>> START Task data

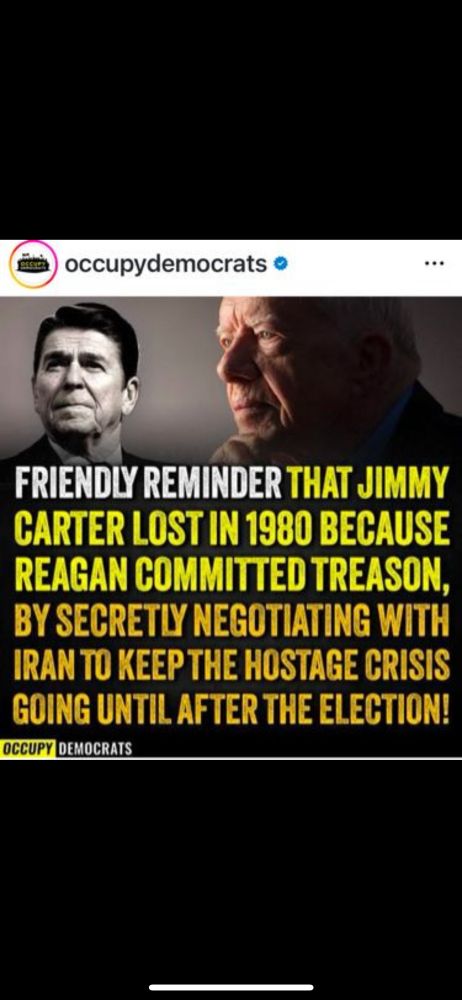This screenshot has width=462, height=1000.
Task: Click the yellow OCCUPY watermark logo
Action: pos(27,748)
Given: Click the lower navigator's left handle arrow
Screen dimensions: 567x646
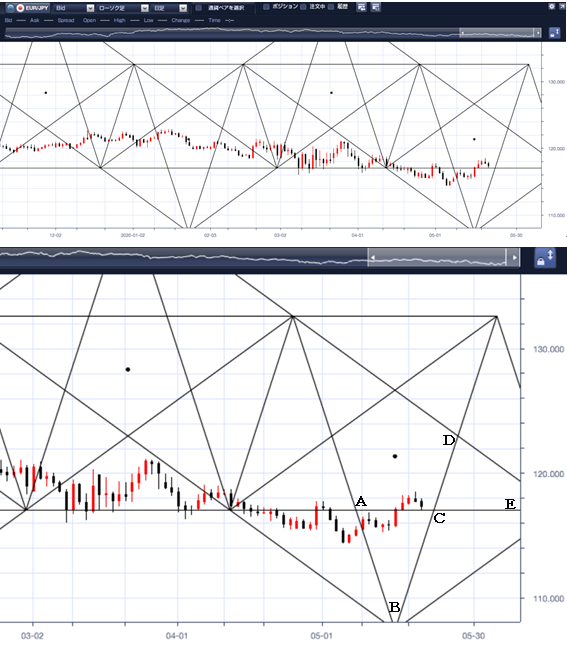Looking at the screenshot, I should click(x=373, y=257).
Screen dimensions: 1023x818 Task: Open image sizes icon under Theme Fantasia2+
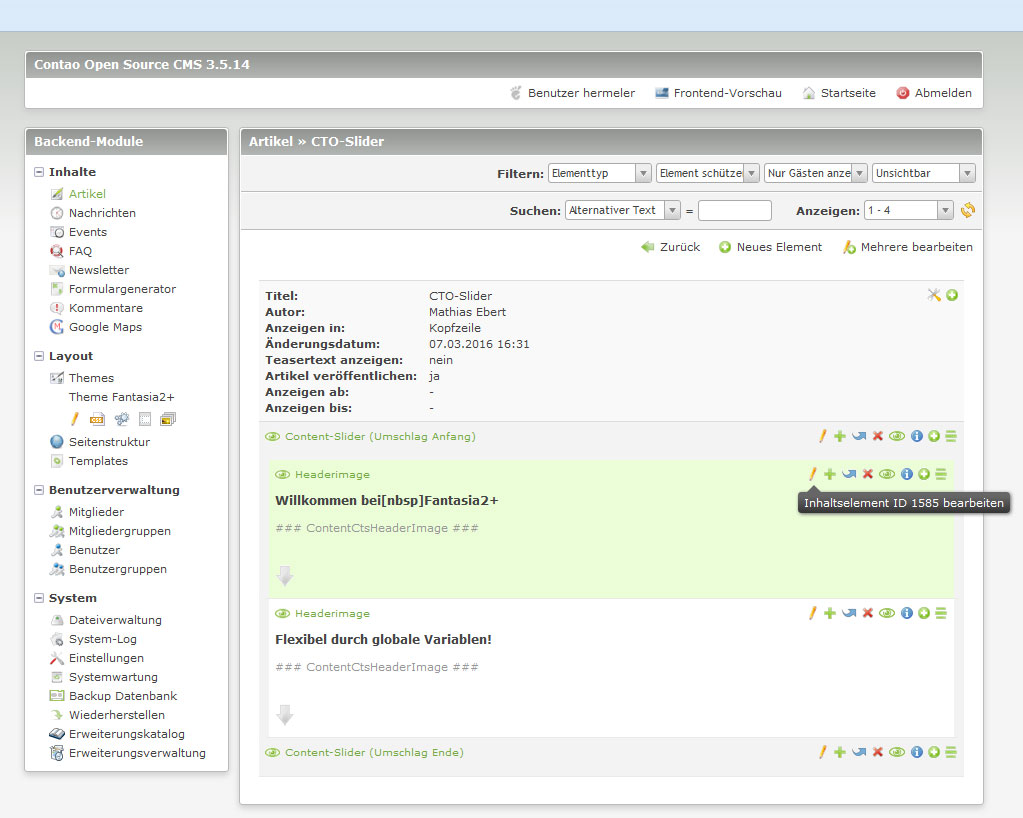[x=167, y=419]
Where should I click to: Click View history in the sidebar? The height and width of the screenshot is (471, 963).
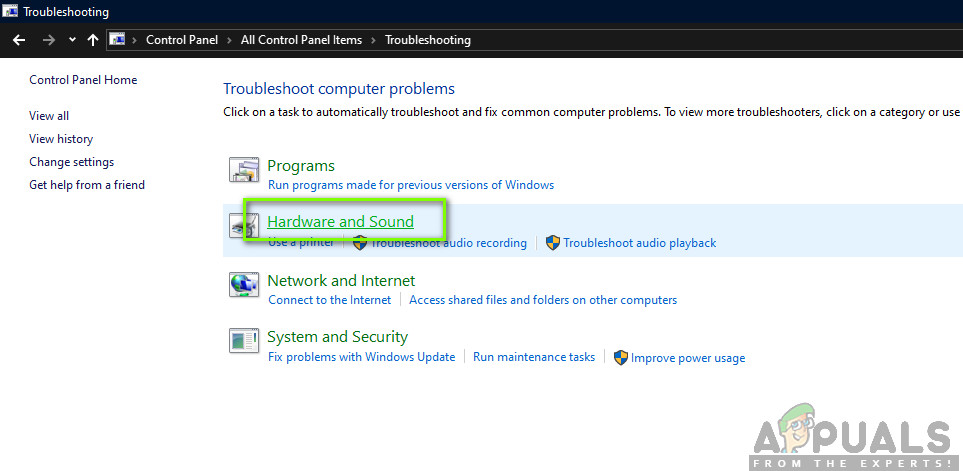(x=61, y=139)
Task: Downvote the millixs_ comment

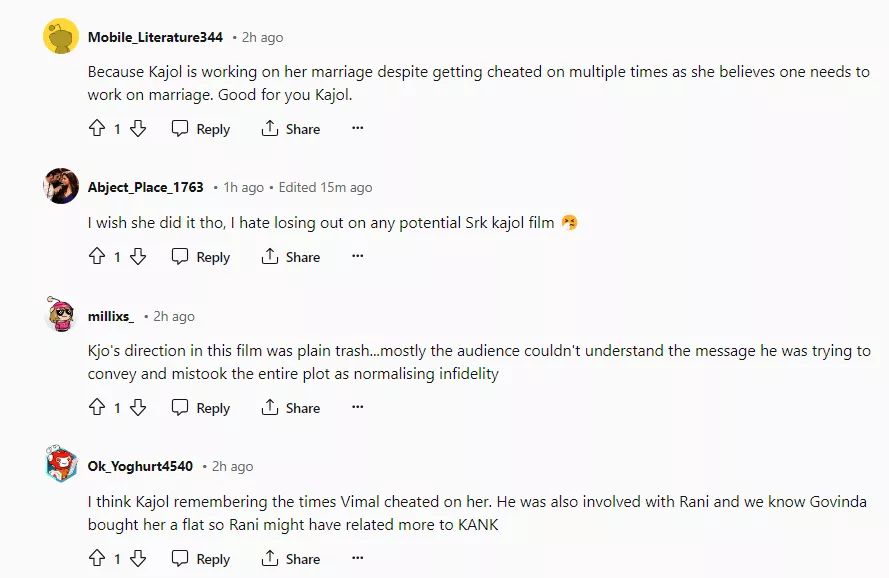Action: pos(138,408)
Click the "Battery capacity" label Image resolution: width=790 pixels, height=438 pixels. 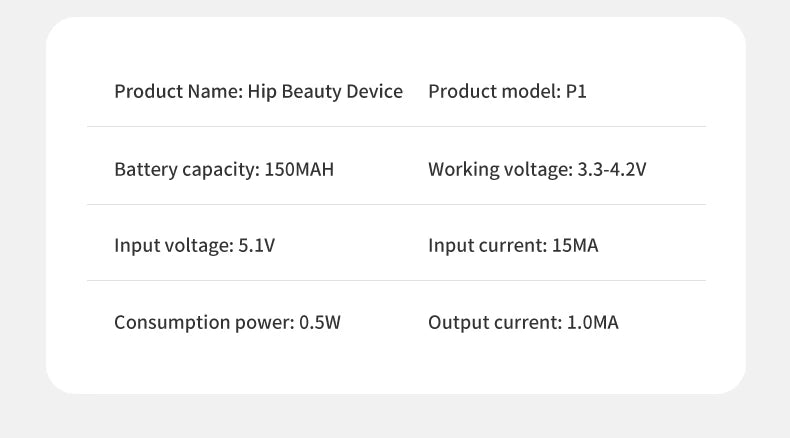click(185, 169)
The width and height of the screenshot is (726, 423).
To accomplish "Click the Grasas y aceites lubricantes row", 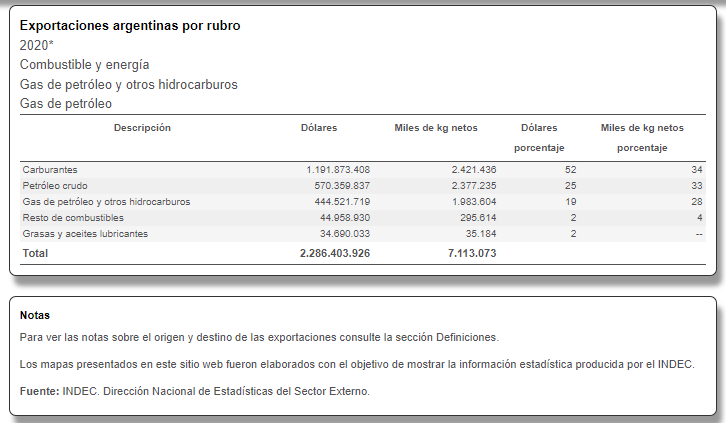I will click(85, 233).
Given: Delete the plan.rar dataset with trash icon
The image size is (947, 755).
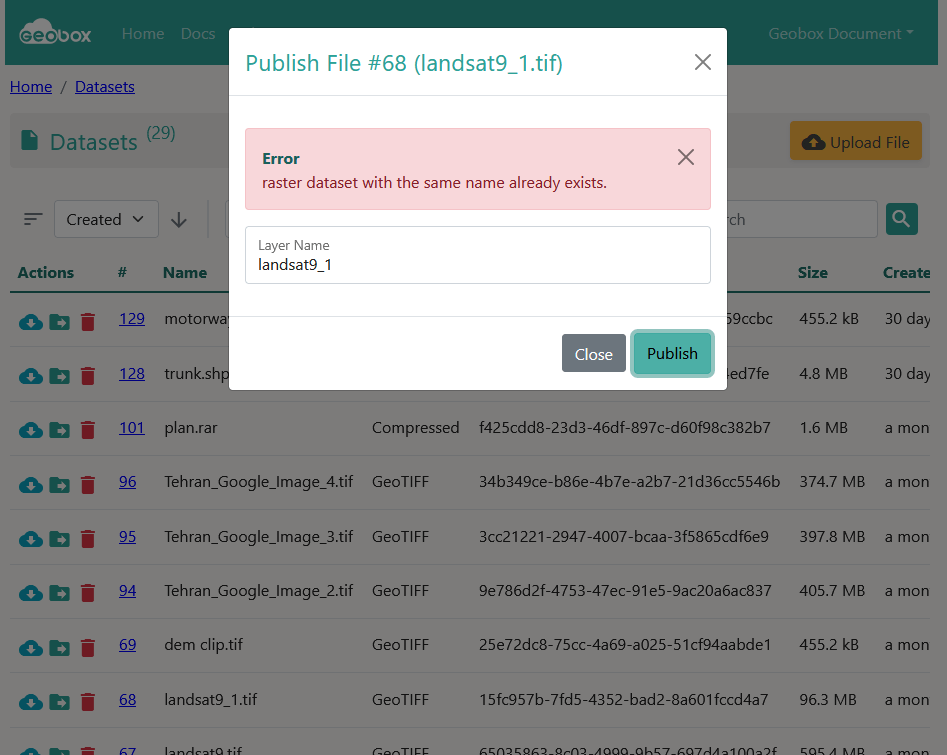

>> END Task data

Direction
Reproduce verbatim the part of the records that opens with their first line and closes with the line containing "(x=61, y=139)", including both of those lines, and omit the pictures from your answer.

Expected output
This screenshot has width=462, height=1000.
Task: Click the yellow OCCUPY watermark logo
Action: pos(27,748)
Given: Click the lower navigator's left handle arrow
Screen dimensions: 567x646
Looking at the screenshot, I should click(x=373, y=257).
Screen dimensions: 1023x818 Task: Open image sizes icon under Theme Fantasia2+
[x=167, y=419]
Where should I click to: Click View history in the sidebar? The height and width of the screenshot is (471, 963).
(x=61, y=139)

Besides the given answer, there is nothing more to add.